Beatriz Luna, PhD, is the Staunton professor of Psychiatry and Pediatrics and Professor of Psychology at the University of Pittsburgh. She is the founder and Director of the Laboratory for Neurocognitive Development, The Editor in Chief of the journal Developmental Cognitive Neuroscience, and the founder and president of the Flux Society for Developmental Cognitive Neuroscience. Her research uses multimodal neuroimaging methods including: functional Magnetic Resonance Imaging (fMRI), Diffusion Tensor Imaging (DTI), Magnetoencephalography (MEG), Positron Emission Tomography (PET) and Magnetic Resonance Spectroscopic Imaging (MRSI) as well as cognitive testing to understand the brain mechanisms underlying development through adolescence when adult trajectories are defined. She has been the recipient of numerous awards notably the US Presidential Early Career Award in Science and Engineering.
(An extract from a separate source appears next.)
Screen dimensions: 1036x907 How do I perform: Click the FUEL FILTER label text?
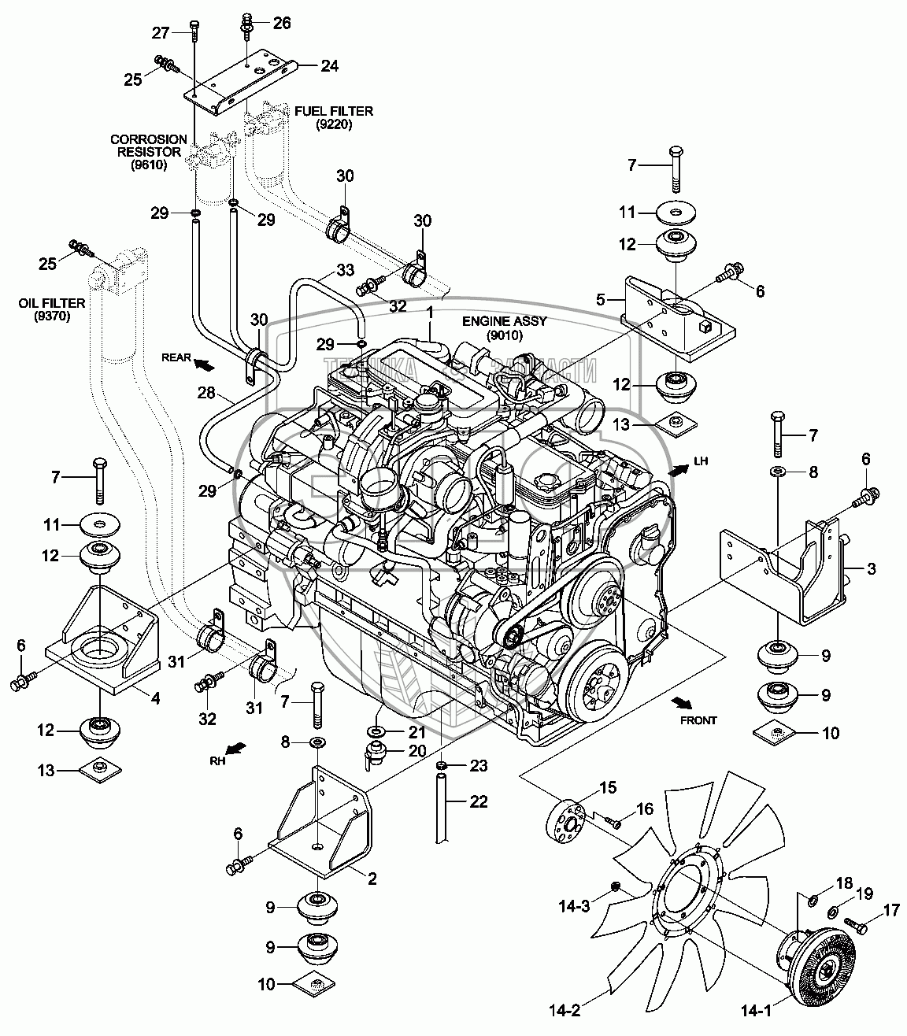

Her findings have led to influential developmental models emphasizing the implications of specialization of different brain systems through adolescence informing normative and impaired development.
Edward P. Mulvey
Edward P. Mulvey, PhD, is a Professor of Psychiatry and Director of the Law and Psychiatry Program at the University of Pittsburgh School of Medicine, where he has been on the faculty since 1983. Dr. Mulvey has directed numerous funded research studies on the link between mental illness and violence, the development of juveniles in the justice system, and the impact of sanctions and interventions for young people who have committed serious crimes. He also works with practitioners and policy makers on the provision of services to individuals at risk for involvement in violence. Dr. Mulvey currently serves on the Pennsylvania Juvenile Justice and Delinquency Prevention Advisory Committee and the Pennsylvania Commission on Crime and Delinquency, and is the Criminal Justice System Coordinator for Allegheny County (the county surrounding Pittsburgh, PA). He received his B.A. in psychology from Yale University in 1973, his Ph.D. in Community/Clinical Psychology from the University of Virginia in 1982, and post-doctoral training in quantitative methods in criminal justice at Carnegie Mellon University.